En octubre de 1952 el presidente Manuel Odría sumó a su vasto legado de concreto la obra más popular de su gobierno: el Estadio Nacional. Existen fotos suyas, el saco del terno cerrado por un botón, siendo aclamado desde las flamantes tribunas mientras camina por la pista atlética de ceniza que hoy no existe más. Sobre ese césped con savia nueva –donde un rato después la selección peruana de fútbol perdería ante la de Bolivia– sonríen comparsas folclóricas y también puede verse a una juventud femenina, perfectamente alineada de blanco, levantando banderas peruanas en actitud marcial.
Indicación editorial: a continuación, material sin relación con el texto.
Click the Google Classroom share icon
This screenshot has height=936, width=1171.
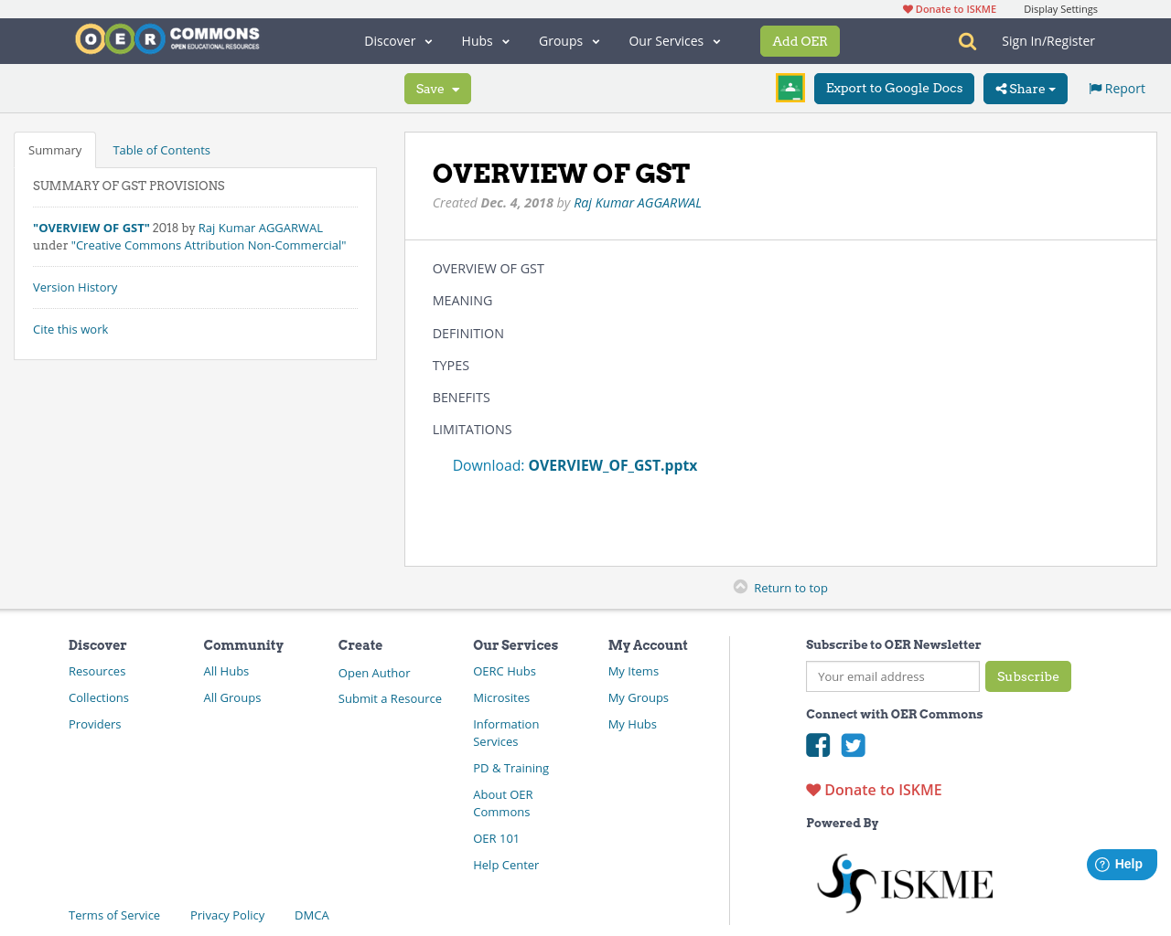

Las fotos no transmiten el sonido, pero uno puede imaginarse el vocerío y también las marchas festivas que debe haber tocado la banda militar.

También podemos imaginar la música que se escuchaba en Lima por esos días.
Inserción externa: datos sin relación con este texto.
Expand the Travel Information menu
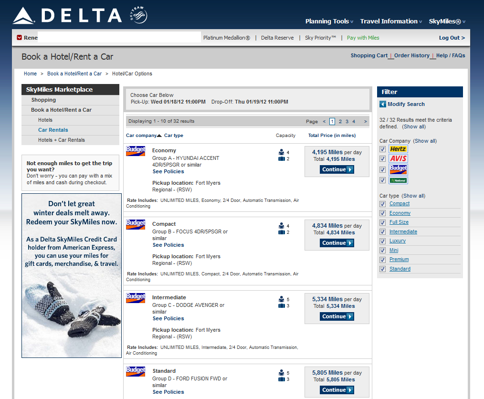This screenshot has width=484, height=399. [391, 21]
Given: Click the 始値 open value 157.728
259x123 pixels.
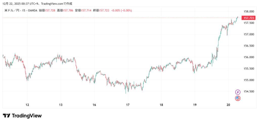Looking at the screenshot, I should pyautogui.click(x=50, y=10).
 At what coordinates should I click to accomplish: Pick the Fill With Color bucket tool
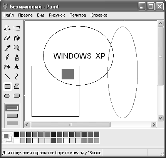pyautogui.click(x=17, y=38)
El trío “Los Embajadores Criollos” era tan popular que pronto serían conocidos como “los ídolos del pueblo” y, por entonces, el ‘Carreta’ Jorge Pérez ya era la desenfadada voz de “Los Troveros Criollos”. Las historias cantadas pertenecían a la urbe costeña y la manera de bailarlas, como todos saben, parodiaba en pocos metros cuadrados a los valses y polcas que en salones europeos alcanzaban mayor amplitud. Las clases medias y pudientes también podían acceder al cancionero estadounidense que se difundía imparable luego de la Segunda Guerra Mundial, y algunas caderas empezaban a rendirse ante esa salvaje creación del cubano Pérez Prado que el mundo conocería como mambo. Mientras la altiplánica Bolivia nos ganaba 1 a 0 no había ninguna canción andina emitiéndose por la radio, pero pronto entrarían de puntillas por una puerta lateral: el programa “El sol de los Andes” empezaría a programarlas en 1953.
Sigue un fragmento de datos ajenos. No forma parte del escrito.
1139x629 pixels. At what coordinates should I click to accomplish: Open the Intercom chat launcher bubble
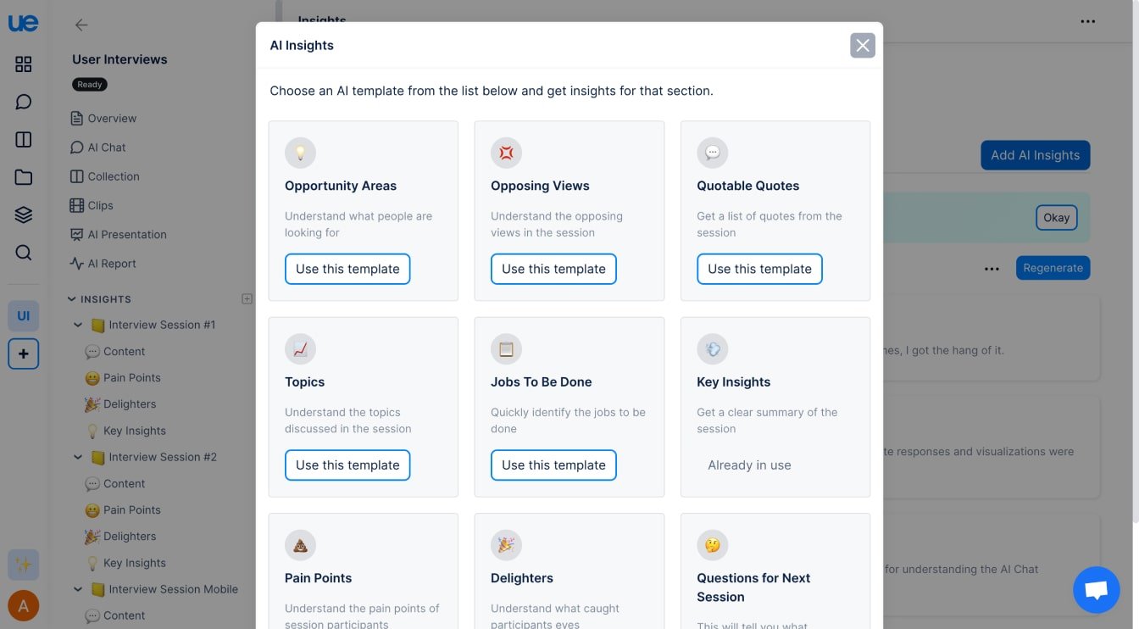pos(1096,590)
El Perú, pues, era largamente andino en su población, pero buscaba ser blanco en su representación oficial. ¿Qué habría pensado un testigo cualquiera de aquel Estadio Nacional si, por obra mágica, hubiera sido trasladado al actual durante la inauguración de los Panamericanos Lima 2019? Se habría emocionado quizá ante esa hermosa proyección de Chabuca Granda cantando “Bello durmiente” junto a Juan Diego Florez, o ante la preciosa estampa costeña de nuestros caballos de paso. Pero, con seguridad, habría asistido boquiabierto a ese río de deportistas peruanos que ingresaron al campo bailando una canción andina con acentos tropicales, en tanto las tribunas coreaban con delirio: «Lloro por quererte, por amarte, por desearte; ay, cariño, ay mi vida: nunca, pero nunca, me abandones cariñito».

Ángel Aníbal Rosado compuso “Cariñito” en 1979. Nacido en Lima diez años antes de que Odría inaugurara su estadio, pasó su infancia en Barrios Altos, el epicentro de la música criolla, y compuso varias canciones de ese género. Se dice que de niño su madre lo llevó a vivir a un pueblo de la serranía de Lima y que allí compuso algunos huaynos. Felizmente: en 1976 fundó Los Hijos del Sol, un grupo que prosiguió la ruta de Los Destellos, Los Mirlos y Juaneco y su Combo hasta colocar los cimientos de lo que hoy llamamos cumbia peruana. Murió en 2008. Nunca vio a su canción levantar en vilo al Estadio Nacional, ni al mundo disfrutarla en pantallas mientras millones de peruanos la cantábamos emocionados. Lo que sí percibió antes que muchos es el nacimiento de un país que empieza a reconocerse mestizo, orgullosamente cholo, que presiente que nuestra grandeza se encuentra en nuestra mezcla.